Automatic ionospheric scintillation detector for global navigation satellite system receivers

Abstract

Severe ionosphere scintillations have been known to affect the performance and measurement accuracy of Global Navigation Satellite System (GNSS) receivers. The scintillation in signal amplitude and phase reduces the number of available GNSS satellites by causing the loss of lock in GNSS receivers. Hence, the investigation of ionospheric scintillations is imperative for monitoring the activities of the atmosphere, ionosphere and space weather. Scintillations can be modelled as a function of scintillation indices like amplitude scintillation index (S4), phase scintillation index (σO), C/N and elevation angle with respect to the time.
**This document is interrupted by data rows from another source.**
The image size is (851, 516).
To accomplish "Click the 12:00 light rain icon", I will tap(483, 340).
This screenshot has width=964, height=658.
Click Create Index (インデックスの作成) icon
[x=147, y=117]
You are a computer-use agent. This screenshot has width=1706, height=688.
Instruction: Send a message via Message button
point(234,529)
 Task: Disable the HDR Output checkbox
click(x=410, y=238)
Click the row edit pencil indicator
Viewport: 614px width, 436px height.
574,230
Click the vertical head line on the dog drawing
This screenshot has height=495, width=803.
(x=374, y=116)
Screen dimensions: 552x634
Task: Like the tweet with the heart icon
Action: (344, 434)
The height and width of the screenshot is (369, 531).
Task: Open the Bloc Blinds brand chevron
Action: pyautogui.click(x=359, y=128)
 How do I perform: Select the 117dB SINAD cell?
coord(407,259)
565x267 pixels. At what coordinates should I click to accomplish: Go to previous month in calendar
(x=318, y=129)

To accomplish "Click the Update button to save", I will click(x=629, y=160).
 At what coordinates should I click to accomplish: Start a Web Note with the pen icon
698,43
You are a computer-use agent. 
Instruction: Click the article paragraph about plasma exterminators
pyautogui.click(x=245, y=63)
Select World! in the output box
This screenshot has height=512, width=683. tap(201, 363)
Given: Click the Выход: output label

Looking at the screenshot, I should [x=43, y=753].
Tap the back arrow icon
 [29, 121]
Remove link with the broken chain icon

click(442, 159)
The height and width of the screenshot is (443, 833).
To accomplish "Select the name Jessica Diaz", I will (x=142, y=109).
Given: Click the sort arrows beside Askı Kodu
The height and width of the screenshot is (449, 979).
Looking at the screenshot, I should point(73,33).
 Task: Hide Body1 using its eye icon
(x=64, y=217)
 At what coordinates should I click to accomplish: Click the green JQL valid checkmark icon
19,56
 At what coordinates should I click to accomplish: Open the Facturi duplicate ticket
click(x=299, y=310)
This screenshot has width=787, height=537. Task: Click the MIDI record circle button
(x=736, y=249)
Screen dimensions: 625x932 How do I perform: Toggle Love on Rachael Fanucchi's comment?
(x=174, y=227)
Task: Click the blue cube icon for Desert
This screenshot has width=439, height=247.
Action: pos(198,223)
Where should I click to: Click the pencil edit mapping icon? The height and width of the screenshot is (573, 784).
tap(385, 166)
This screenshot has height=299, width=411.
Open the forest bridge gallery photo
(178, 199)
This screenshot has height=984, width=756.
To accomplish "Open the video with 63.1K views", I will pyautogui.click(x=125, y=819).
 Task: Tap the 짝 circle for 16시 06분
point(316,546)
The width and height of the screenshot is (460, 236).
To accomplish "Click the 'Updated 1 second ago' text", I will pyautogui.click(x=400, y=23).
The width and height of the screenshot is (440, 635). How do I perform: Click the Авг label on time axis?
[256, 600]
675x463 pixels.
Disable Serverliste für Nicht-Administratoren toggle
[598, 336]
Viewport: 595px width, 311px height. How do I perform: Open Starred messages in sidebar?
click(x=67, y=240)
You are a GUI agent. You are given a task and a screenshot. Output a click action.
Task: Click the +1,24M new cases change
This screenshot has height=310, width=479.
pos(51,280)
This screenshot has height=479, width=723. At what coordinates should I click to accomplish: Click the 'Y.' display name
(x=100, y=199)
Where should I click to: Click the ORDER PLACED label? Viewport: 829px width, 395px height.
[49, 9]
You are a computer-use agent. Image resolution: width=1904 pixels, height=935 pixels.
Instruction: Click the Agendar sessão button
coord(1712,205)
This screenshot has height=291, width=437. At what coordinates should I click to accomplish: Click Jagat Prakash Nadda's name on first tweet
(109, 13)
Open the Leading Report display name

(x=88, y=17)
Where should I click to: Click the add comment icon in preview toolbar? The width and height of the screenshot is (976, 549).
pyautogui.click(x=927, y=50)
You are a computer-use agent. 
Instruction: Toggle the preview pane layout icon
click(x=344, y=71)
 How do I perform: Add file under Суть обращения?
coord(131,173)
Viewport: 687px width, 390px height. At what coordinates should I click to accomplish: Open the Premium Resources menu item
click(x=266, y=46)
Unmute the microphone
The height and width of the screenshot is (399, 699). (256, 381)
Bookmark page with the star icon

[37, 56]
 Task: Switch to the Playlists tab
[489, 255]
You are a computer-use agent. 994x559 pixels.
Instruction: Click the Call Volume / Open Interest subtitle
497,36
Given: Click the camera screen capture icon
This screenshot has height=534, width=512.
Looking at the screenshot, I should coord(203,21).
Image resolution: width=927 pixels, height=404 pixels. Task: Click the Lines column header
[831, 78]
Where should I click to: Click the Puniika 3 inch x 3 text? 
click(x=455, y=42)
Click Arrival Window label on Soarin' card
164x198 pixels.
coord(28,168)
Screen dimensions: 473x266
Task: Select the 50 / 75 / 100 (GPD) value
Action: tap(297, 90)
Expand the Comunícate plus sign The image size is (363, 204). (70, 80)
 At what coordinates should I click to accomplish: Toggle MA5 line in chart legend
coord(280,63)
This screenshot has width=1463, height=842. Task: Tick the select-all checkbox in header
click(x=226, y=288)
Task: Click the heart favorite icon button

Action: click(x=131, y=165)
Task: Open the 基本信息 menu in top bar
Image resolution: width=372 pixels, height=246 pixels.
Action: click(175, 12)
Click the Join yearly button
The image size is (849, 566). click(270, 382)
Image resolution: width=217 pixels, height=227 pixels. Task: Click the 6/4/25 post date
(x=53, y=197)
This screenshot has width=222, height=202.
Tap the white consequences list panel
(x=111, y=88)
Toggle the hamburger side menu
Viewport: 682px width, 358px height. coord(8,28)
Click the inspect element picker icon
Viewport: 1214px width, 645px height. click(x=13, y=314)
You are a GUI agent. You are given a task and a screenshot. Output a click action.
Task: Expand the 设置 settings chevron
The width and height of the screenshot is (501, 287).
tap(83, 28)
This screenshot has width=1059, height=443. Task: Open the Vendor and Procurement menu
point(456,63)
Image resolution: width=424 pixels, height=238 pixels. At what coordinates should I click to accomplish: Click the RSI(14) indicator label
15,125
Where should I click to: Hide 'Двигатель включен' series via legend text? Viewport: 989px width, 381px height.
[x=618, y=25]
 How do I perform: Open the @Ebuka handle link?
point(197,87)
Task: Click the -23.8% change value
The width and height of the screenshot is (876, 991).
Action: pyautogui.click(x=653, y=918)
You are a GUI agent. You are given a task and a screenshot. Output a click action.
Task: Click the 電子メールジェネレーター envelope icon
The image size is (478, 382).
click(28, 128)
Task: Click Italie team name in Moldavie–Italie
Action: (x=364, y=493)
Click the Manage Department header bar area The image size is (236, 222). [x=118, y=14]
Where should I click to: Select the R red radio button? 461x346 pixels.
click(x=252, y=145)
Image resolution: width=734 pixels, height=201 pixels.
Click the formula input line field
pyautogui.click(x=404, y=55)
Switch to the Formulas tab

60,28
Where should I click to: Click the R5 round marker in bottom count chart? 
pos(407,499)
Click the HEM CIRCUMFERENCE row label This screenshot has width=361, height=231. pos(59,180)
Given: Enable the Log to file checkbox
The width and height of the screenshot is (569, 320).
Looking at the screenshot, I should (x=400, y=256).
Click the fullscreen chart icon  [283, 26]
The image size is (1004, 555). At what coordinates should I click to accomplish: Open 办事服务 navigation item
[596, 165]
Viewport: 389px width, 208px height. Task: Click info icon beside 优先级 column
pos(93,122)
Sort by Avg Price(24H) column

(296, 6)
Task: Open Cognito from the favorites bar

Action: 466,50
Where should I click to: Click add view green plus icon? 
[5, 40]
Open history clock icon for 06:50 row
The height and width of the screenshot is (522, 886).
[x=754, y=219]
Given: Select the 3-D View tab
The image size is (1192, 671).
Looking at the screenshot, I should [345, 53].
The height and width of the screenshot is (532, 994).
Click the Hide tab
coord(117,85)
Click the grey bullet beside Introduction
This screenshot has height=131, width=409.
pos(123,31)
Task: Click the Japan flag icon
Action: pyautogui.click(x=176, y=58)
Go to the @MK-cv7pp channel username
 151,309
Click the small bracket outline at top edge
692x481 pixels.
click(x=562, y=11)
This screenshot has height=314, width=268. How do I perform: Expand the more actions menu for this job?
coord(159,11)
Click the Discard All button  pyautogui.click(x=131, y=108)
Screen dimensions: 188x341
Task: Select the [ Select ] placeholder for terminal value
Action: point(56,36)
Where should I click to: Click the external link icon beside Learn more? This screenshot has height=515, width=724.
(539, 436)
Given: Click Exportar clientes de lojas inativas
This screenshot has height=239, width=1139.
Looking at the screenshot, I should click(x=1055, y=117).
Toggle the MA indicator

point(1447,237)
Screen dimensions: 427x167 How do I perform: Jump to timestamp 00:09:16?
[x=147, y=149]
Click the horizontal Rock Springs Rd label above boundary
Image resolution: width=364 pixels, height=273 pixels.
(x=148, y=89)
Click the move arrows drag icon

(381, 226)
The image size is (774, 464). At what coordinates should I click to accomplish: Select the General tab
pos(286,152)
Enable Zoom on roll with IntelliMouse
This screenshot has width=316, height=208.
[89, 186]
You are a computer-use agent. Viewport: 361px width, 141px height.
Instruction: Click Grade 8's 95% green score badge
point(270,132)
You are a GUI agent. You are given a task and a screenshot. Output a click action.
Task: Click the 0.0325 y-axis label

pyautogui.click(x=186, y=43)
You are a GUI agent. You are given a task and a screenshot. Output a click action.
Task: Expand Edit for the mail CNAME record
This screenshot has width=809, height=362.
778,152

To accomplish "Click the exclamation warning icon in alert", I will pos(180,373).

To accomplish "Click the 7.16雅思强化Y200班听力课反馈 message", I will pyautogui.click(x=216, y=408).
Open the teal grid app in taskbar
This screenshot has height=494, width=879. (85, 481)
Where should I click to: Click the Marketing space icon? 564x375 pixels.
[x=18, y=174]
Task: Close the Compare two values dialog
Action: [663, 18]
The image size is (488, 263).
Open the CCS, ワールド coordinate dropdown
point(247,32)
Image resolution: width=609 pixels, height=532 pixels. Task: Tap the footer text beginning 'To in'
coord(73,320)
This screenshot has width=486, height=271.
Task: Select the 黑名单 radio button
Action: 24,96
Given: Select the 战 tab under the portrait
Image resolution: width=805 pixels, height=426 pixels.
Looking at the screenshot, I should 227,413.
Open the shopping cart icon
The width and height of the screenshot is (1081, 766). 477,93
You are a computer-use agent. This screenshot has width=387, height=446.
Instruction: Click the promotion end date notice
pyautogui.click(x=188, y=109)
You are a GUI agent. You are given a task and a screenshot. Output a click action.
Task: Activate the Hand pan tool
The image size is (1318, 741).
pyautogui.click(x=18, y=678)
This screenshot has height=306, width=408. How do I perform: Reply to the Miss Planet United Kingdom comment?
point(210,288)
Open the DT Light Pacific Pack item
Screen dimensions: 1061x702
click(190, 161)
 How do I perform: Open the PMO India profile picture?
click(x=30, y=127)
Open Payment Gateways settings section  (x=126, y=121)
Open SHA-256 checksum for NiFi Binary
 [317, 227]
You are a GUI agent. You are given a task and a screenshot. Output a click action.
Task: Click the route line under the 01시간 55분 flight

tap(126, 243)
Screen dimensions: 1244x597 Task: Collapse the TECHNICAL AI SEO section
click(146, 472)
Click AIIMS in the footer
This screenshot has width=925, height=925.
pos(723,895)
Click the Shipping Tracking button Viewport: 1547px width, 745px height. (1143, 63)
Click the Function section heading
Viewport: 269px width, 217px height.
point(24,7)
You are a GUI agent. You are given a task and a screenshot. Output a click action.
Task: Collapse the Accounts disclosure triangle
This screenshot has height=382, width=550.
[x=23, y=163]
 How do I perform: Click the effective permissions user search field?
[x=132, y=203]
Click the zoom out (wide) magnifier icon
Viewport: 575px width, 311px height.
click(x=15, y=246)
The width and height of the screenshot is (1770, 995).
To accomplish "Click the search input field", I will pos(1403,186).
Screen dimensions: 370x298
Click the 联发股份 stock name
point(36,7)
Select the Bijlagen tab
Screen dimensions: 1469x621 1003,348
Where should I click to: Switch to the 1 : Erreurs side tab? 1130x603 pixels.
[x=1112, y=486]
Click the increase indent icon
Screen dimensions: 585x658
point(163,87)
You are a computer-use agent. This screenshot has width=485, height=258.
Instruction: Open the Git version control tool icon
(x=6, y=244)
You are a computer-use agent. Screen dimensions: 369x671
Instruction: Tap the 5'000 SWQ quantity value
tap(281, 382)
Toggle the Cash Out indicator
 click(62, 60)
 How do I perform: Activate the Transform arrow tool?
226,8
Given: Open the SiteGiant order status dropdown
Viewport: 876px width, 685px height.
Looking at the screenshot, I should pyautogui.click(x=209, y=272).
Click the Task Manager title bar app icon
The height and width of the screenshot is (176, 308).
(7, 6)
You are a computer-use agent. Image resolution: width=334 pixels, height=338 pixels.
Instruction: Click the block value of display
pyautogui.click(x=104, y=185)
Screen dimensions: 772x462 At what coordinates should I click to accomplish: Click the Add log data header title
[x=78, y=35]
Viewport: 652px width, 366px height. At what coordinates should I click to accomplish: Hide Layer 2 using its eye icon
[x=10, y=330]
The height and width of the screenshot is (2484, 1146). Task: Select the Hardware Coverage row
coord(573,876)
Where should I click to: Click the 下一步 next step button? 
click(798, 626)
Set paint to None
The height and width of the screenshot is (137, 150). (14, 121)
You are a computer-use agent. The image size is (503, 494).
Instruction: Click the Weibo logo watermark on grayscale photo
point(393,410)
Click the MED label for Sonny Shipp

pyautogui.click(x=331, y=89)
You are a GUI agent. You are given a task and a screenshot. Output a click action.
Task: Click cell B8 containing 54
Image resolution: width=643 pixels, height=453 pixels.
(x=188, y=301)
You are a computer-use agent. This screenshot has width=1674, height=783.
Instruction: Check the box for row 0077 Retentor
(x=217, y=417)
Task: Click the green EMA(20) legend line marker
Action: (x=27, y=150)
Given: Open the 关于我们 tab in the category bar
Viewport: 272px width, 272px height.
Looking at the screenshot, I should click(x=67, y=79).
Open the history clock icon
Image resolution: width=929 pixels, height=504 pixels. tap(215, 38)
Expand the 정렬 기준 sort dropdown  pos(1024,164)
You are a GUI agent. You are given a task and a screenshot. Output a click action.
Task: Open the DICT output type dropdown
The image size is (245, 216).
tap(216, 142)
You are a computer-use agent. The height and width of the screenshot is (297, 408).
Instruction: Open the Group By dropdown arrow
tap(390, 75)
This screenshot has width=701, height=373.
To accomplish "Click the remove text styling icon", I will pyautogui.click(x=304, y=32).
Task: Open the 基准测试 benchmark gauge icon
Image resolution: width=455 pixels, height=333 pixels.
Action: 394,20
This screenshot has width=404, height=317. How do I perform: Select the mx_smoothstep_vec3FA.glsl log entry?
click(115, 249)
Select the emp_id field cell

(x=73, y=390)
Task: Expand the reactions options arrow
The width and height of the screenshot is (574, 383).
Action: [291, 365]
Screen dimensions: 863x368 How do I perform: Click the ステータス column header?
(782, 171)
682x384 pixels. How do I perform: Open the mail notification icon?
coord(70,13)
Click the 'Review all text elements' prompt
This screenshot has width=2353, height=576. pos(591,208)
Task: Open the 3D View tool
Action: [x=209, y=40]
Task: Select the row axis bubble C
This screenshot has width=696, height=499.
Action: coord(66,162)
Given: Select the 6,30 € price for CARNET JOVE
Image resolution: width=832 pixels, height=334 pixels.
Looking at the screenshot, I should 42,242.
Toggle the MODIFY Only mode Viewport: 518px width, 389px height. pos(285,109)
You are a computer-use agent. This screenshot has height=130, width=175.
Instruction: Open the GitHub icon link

In this study, the GNSS Ionospheric Scintillation and TEC monitor receiver located at the K L University, Vaddeswaram, India, sited in low latitudes, provided the data for the real-time analysis of ionospheric scintillations. This paper describes an ionospheric scintillation model (RTISM), which determines the automatic threshold for different scintillation signals using the Neyman Pearson detector. The results of the RTISM model include estimation, detection and mitigation of ionospheric scintillations using wavelet analysis, Hilbert–Huang transform and binary hypothesis test. The RTISM model has been tested for major scintillation events observed during the geomagnetic storms that occurred in the maximum solar activity periods of the 24th solar cycle (2013–2014).